By general consensus, the bicephalous DUP-Sinn Fein executive led by Ian Paisley and Martin McGuinness worked cooperatively and effectively, despite their deep ideological differences, and the cooperation continued under Paisley’s successor Peter Robinson. The transition in late 2015 to a new DUP leadership under Arlene Foster has seen the return to more polarised politics leading to the breakdown of the Executive. Whereas the old leaders were the makers of the conflict, and peace came from their willingness to compromise, many of the new leaders are the children of the conflict – and the polarisation produced by the recent general election reflects the fundamental differences that persist in Northern Irish politics. The need to bridge this divide is what makes UK and Irish government impartiality so critical.

What will be the impact on the peace in Northern Ireland?

The Belfast Agreement was an international agreement, with the UK and Irish governments acting as co-guarantors. Both governments legislated for a special constitutional status of conditional sovereignty for Northern Ireland: dependent on the wishes of the people of Northern Ireland (as expressed in a referendum) (Agreement 2.1). The governments’ positions are not “neutral”. That word does not figure in the Agreement. The Agreement states that whichever government exercises sovereignty over Northern it must do so with “rigorous impartiality” (Agreement 2.1.v) on a wide range of issues: diverse identities and traditions, human rights, freedom from discrimination, and parity of esteem.
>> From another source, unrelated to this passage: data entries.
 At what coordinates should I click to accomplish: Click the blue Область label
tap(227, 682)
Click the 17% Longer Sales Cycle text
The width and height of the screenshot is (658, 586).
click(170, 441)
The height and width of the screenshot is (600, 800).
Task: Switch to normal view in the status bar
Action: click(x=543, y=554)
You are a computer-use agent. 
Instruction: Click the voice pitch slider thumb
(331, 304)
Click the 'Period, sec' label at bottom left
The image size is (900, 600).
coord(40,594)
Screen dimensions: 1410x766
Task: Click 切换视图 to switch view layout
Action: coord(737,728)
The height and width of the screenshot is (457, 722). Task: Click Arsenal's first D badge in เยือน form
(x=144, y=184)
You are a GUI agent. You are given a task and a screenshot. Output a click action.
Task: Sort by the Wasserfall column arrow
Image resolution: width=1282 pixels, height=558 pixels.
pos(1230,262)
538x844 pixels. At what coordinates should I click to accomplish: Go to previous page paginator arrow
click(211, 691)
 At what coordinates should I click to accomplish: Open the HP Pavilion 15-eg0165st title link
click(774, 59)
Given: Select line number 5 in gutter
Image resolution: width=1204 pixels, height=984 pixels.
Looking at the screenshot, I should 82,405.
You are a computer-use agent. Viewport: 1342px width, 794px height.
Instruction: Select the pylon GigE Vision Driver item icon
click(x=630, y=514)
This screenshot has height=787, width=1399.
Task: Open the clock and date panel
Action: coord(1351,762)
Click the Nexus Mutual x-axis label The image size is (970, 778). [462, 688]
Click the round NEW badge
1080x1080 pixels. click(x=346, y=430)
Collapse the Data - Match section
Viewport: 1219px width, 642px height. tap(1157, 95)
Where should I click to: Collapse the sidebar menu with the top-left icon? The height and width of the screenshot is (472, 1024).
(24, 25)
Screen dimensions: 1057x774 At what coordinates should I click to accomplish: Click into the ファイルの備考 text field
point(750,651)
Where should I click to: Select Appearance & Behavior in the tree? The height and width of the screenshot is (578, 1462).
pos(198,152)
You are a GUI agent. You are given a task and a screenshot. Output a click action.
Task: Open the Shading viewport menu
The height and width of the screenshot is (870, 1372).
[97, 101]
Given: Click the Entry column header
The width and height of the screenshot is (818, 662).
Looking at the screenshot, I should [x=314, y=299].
The commitment of the previous Tory government under Theresa May to “rigorous impartiality” was already seen as suspect, in particular on “legacy issues” from the conflict, and efforts to insulate state agents from prosecution. An alliance with the DUP magnifies the claim that the British government cannot act with rigorous impartiality in adhering to the Agreement and in brokering the negotiations to restore the power-sharing institutions. The same charge would apply if one of the main Irish political parties attempted to form a government through an alliance with Sinn Fein.
Relations with the Republic of Ireland

One of the paradoxes of the Belfast Agreement is that it expects “rigorous impartiality” from governments that have strong ideological positions. May and many Conservatives are explicit about their ideological Unionism. Nationalism has also been rehabilitated in the Irish Republic, where all of the main parties, previously repelled by hardline Northern nationalism, are now advocating for a United Ireland.

The question of the border between Northern Ireland and the Irish Republic is one of the three EU conditions to be agreed prior to the negotiations on Brexit. The Belfast Agreement created special North-South institutions to deal with common policy areas (and EU-related funding) and special arrangements for joint citizenship, and it rendered the border between Northern Ireland and the Republic of Ireland porous and irrelevant. Transparent borders are common in the Schengen Area, but the concept is challenging for die-hard Unionists.

Even a soft Brexit will make managing the social and economic interdependencies between North and South more difficult. The DUP is opposed, at least formally, to a hard Brexit that would see a reimposition of strong border controls. However, the symbolism of a distinct border is important for the DUP, and in particular for its base, and the opposite is true for nationalists. The rational outcome would be for a continuation of the special status that Northern Ireland already has under the Agreement. A Tory-DUP alliance may complicate negotiations on this.

No single country has a veto on Brexit, but the Irish can make things very challenging for the British, and vice versa.


The DUP and human rights

The DUP was founded by Ian Paisley in 1971 on policies of anti-Catholic sectarianism, opposing civil rights for Catholics, demonising reformist Unionists, and provoking civil disorder and encouraging Loyalist paramilitarism. In his later life, in a mea culpa, Paisley acknowledged his major destructive contribution to the conflict. Many of his party colleagues, who form the current leadership, proffer no apologies for DUP extremism past or present.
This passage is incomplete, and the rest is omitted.